Dr Kamal-Yanni argued COVID-19 evidenced gaps in the IHR, which is why a pandemic treaty is warranted. Views have changed; concepts such as equity are now at the forefront, and therefore the pandemic treaty should be complementary to the IHR. However, Dr Kamal-Yanni said other health issues are already being neglected, but this is not necessarily because of the pandemic treaty but due to political decision-making. Dr Ho argued we need to think carefully about equity: If we are using a treaty, how should we introduce an institution that invites this kind of reflection? Within the IHR, there were provisions for data-collection and evaluation; however, there wasn’t a framework for ethical evaluation, nor mechanisms to draw in different voices. This is why a pandemic treaty is needed. Dr Phelan argued the IHR has a deep colonial history, and the early notification and alert system was all about protecting Europe from the ‘Other.’ This remains part of the IHR, and a core part of how it operates. Any new instrument cannot be representative only of a global health security approach that protects high-income countries. There also needs to be a provision for regular forums for consultation to ensure the treaty remains relevant, and governments are engaged to obligations.
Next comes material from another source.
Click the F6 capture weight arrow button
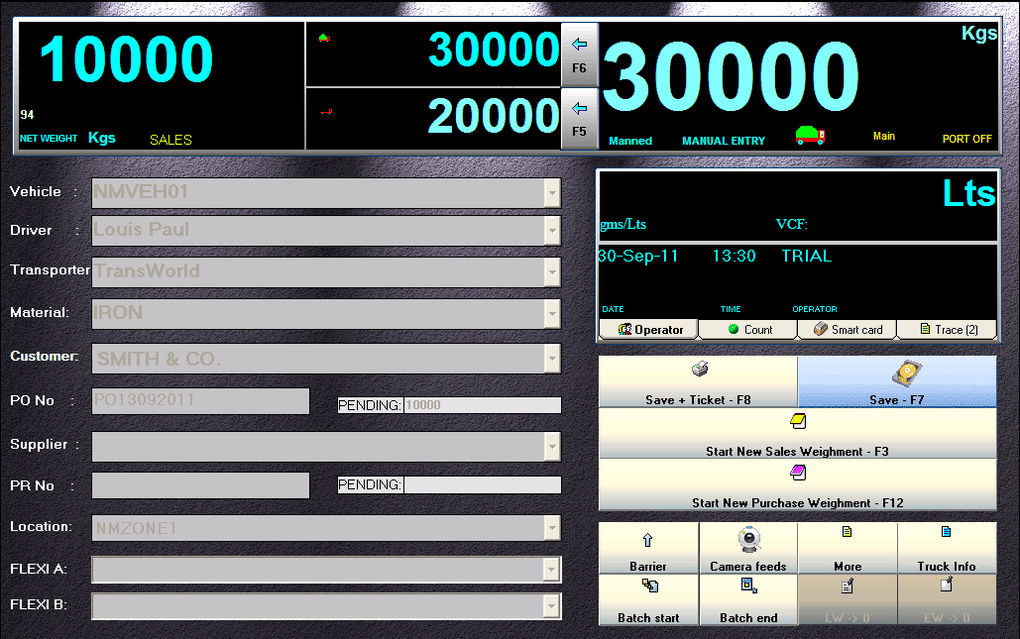The image size is (1020, 639). 580,55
How much local and national capacity will be preserved to respond to pandemic threats? How do we square animal health and wellbeing with human health and wellbeing in any pandemic treaty?
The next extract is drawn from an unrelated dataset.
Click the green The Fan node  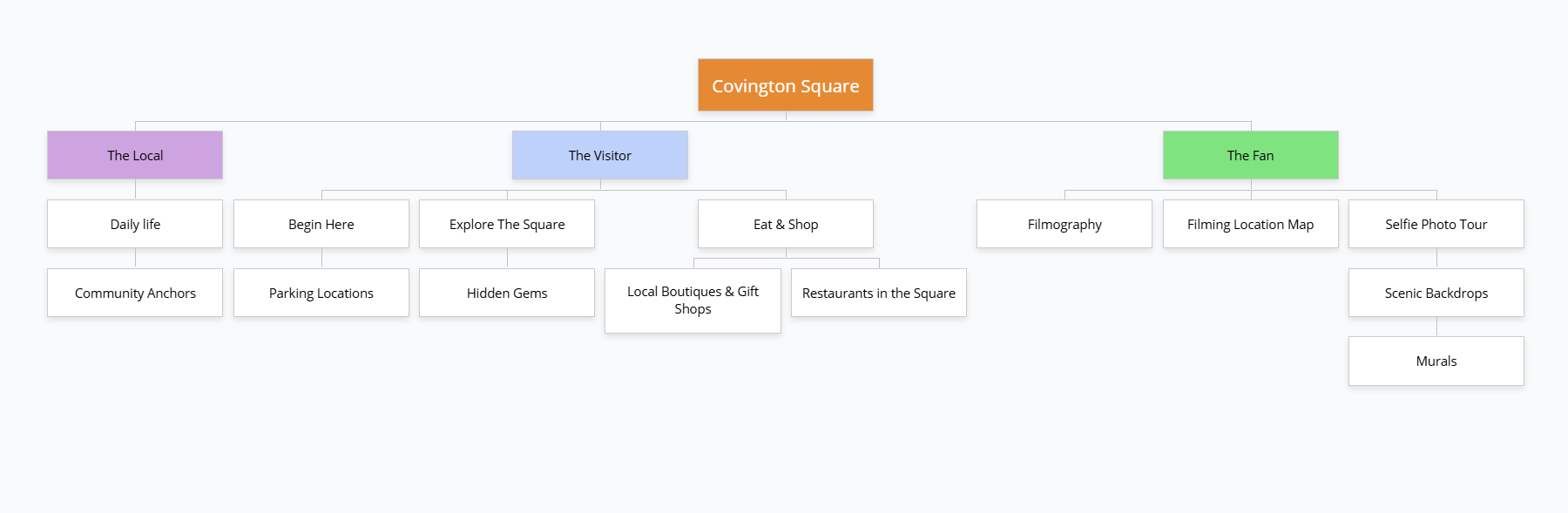[x=1250, y=155]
Dr Phelan commented that right now there isn’t an incentive, channel or process to share what is happening in animal health at a local level when there are small scale outbreaks. The academic process commences, but public health bodies aren’t necessarily notified. A pandemic treaty or reformed IHR can assist with this by codifying new mechanisms and obligations. Dr Ho highlighted that in regard to animal health, we haven’t got a clear international law framework, except perhaps the Paris Convention which includes some earth science matters. Therefore, fragmentation and data-sharing are both key challenges. And when combined with different interests, this confounds matters further. Collating all this information is formidable, and this is even when leaving aside the various capabilities of governments and state entities. Collective action and the means of forging multilateral action are needed. Dr Kamal-Yanni argued there are huge opportunities to link the local and national with animal and human health. Local communities see animals as assets and they have a vested interest in protecting them. Therefore, working with these communities is how you get notifications. We speak about surveillance as a technocratic function, but it is the community health workers on the ground, who have built trust, who will be providing updates. Trust is created by the provision of services that are needed. Health workers can then be the channel through which information is shared. This is the basis of all surveillance. The local and the national must be joined up.
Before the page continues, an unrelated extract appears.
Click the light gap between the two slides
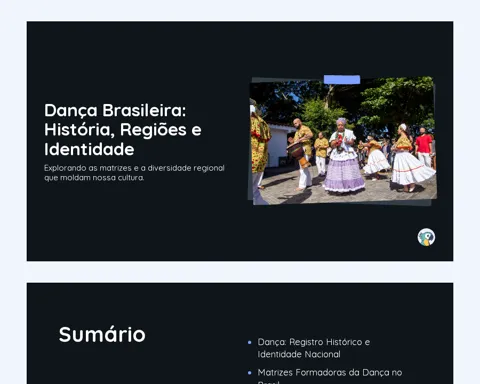This screenshot has width=480, height=384. tap(240, 272)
How would we know whether a treaty is successful or not?
Dr Kamal-Yanni argued the treaty will be successful if developing countries are considered in its development. The same is true of academics and civil society. Dr Ho argued that in regard to the Framework Convention of Tobacco Control, the targets are clear. Therefore, a pandemic treaty needs great clarity, particularly in regard to objectives, and specificity of language. Dr Phelan commented that a lot of the challenges have already been dealt with in the realm of international law; international climate law can inform the development of the pandemic treaty, including norm-building, principles, and structuring of frameworks conventions. If we are looking at different system levels, two approaches are needed. The first is minimum obligations, which everyone is held too, and that are important for pandemic preparedness, response and recovery. The second is the common but differentiated obligations. High-income countries in particular have a role in technology-transfer and capacity-building. Taking these two approaches creates a normative framework of delivery that is ethical.